=== BRIEF ===
Copy the lines from the very first one through the line containing "The image size is (587, 569).", substituting "screen capture" for every "screenshot" and leaving everything else unchanged.

(Stored records)
╭──

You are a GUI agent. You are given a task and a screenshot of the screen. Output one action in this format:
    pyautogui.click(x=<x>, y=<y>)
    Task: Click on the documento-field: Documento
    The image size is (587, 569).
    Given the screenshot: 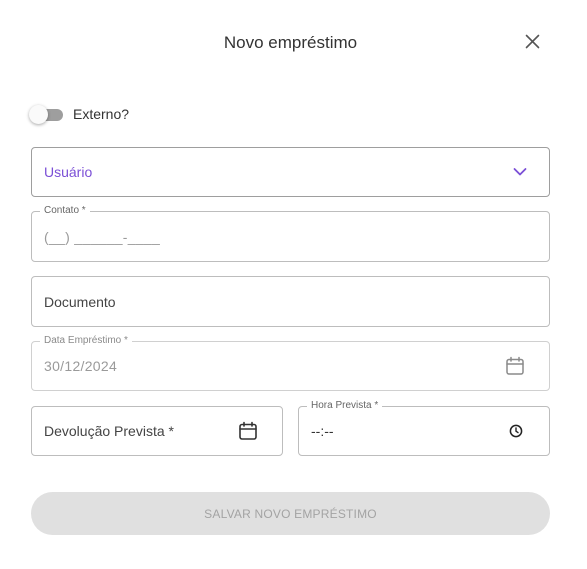 What is the action you would take?
    pyautogui.click(x=290, y=302)
    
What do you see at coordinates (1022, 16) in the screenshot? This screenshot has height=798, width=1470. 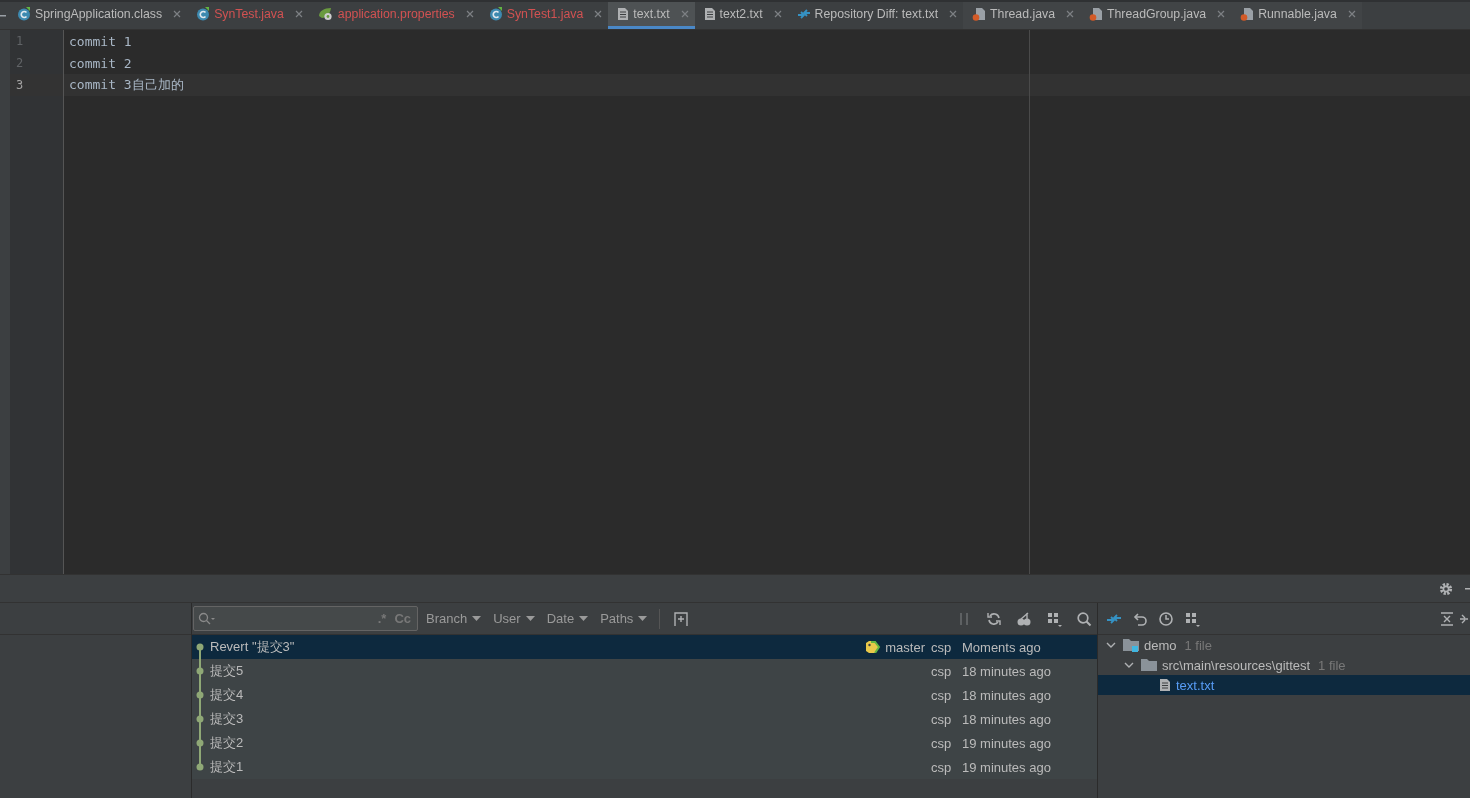 I see `editor-tab: Thread.java` at bounding box center [1022, 16].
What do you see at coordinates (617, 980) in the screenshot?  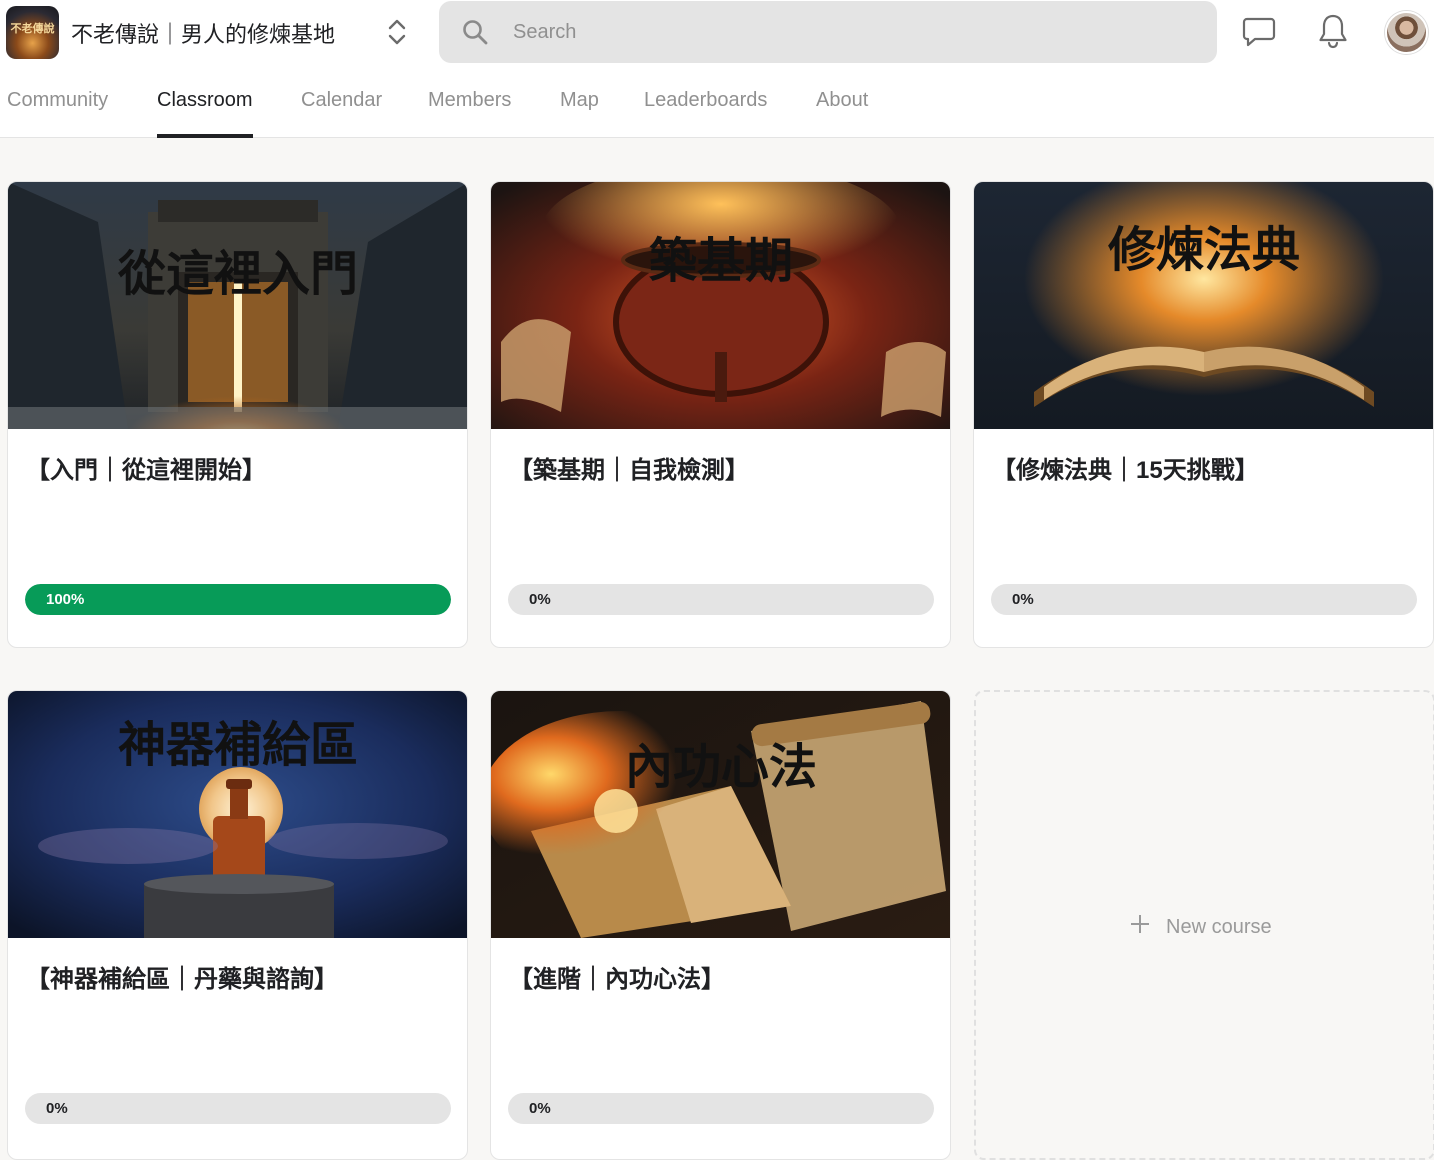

╰──

=== ANSWER TO THIS EXERCISE ===
You are a GUI agent. You are given a task and a screen capture of the screen. Output one action in this format:
    pyautogui.click(x=<x>, y=<y>)
    Task: Click on the documento-field: Documento
    The image size is (587, 569).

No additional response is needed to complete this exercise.